* **GOALS**
1 – Answer these questions about the Gordon Wilkie biography:
(a) In what year was Wilkie inducted into the University of Michigan Athletic Hall of Honor?
(b) Which coach recruited Wilkie to play at the University of Michigan?
(c) Which team did Michigan defeat to win the 1964 NCAA title, and by what score?
2 – Reproduce everything in the Gordon Wilkie biography from "Gordon Wilkie (born" down to "Honor in 1989.".

* **DOCUMENT PASSAGE**

- Wilkie from 1965 Michiganensian
- Born: May 3, 1940 (age 84) Regina, Saskatchewan, Canada
- Height: 6.01 ft 0 in (183 cm)
- Weight: 180 lb (82 kg; 12 st 12 lb)
- Position: Center
- Played for: Regina Pats Cleveland Barons San Diego Gulls Seattle Totems
- Playing career: 1961–1974

= Gordon Wilkie =

Canadian ice hockey player (born 1940)

Gordon Wilkie (born May 3, 1940) is a Canadian ice hockey player (center) who played three seasons for the University of Michigan from 1961 to 1964. As a senior and team captain in 1964, Wilkie led the Michigan Wolverines men's ice hockey team to the NCAA ice hockey championship. Wilkie also played two seasons of junior hockey with the Regina Pats, and five years of professional hockey with the Cleveland Barons, San Diego Gulls and Seattle Totems. He was inducted into the University of Michigan Athletic Hall of Honor in 1989.

==University of Michigan==
A native of Regina, Saskatchewan, Wilkie played two seasons of junior hockey with the Regina Pats from 1957 to 1959. In 1960, Coach Al Renfrew recruited Wilkie and other players from Regina to play for him at the University of Michigan. Wilkie later recalled, "My dad ran a meat market in Regina. He simply couldn't afford to send me here. Michigan hockey was my chance at an education. I spent a lot of Saturday nights in the library." He added, "I owe Red (Berenson) and Coach (Al) Renfrew for the opportunity to be part of this great tradition.

Freshmen were not eligible to play varsity hockey at the time, and Wilkie began his collegiate hockey career as a sophomore in the 1961-1962 season. He received the Western Collegiate Hockey Association Rookie of the Year Award. As a junior in the 1962-63 season, Wilkie scored 34 points on 24 goals and 10 assists. At the end of the season, in March 1963, Wilkie was elected by his teammates to be the captain of the 1963-64 team.

Wilkie had his greatest success as a senior in the 1963-1964 season, as he led the Michigan Wolverines to their seventh NCAA hockey championship, and their first in ten years. Wilkie was also named a first-team All-American at center. The 1964 team had a record of 24-4-1 and defeated the University of Denver 6-3 in their home arena to win the NCAA title. Wilkie later recalled, "Winning the NCAA, with 7,000 fans packing their home ice -- man, that was the greatest."

* **DATASET EXTRACT**

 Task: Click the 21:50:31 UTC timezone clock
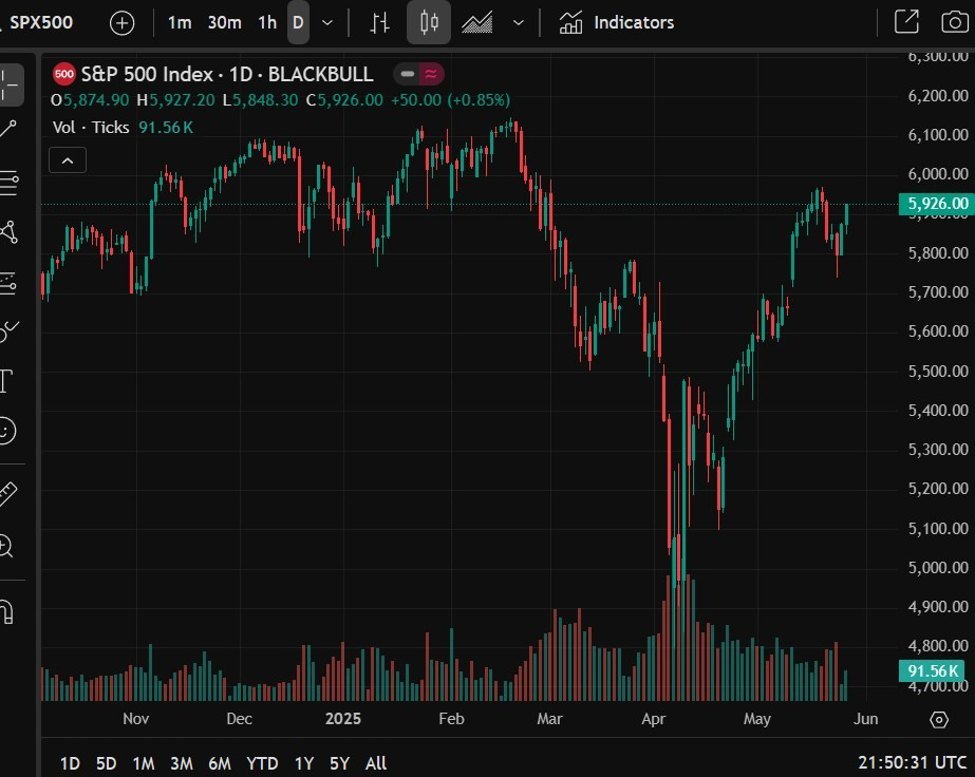pos(912,763)
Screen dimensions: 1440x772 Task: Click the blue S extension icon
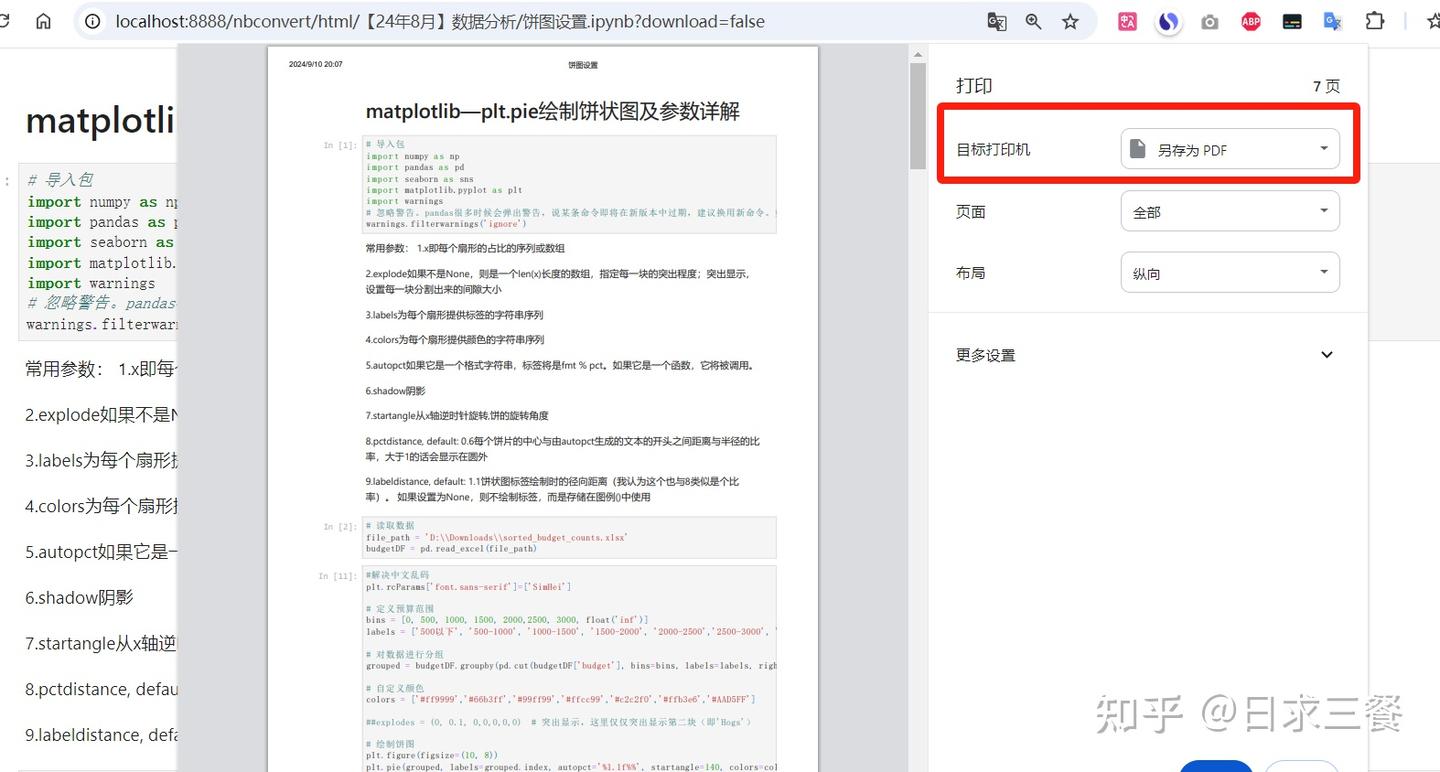pyautogui.click(x=1168, y=21)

* **SOLUTION LIST**
1 –
(a) 1989
(b) Al Renfrew
(c) The University of Denver, 6-3

2 –
Gordon Wilkie (born May 3, 1940) is a Canadian ice hockey player (center) who played three seasons for the University of Michigan from 1961 to 1964. As a senior and team captain in 1964, Wilkie led the Michigan Wolverines men's ice hockey team to the NCAA ice hockey championship. Wilkie also played two seasons of junior hockey with the Regina Pats, and five years of professional hockey with the Cleveland Barons, San Diego Gulls and Seattle Totems. He was inducted into the University of Michigan Athletic Hall of Honor in 1989.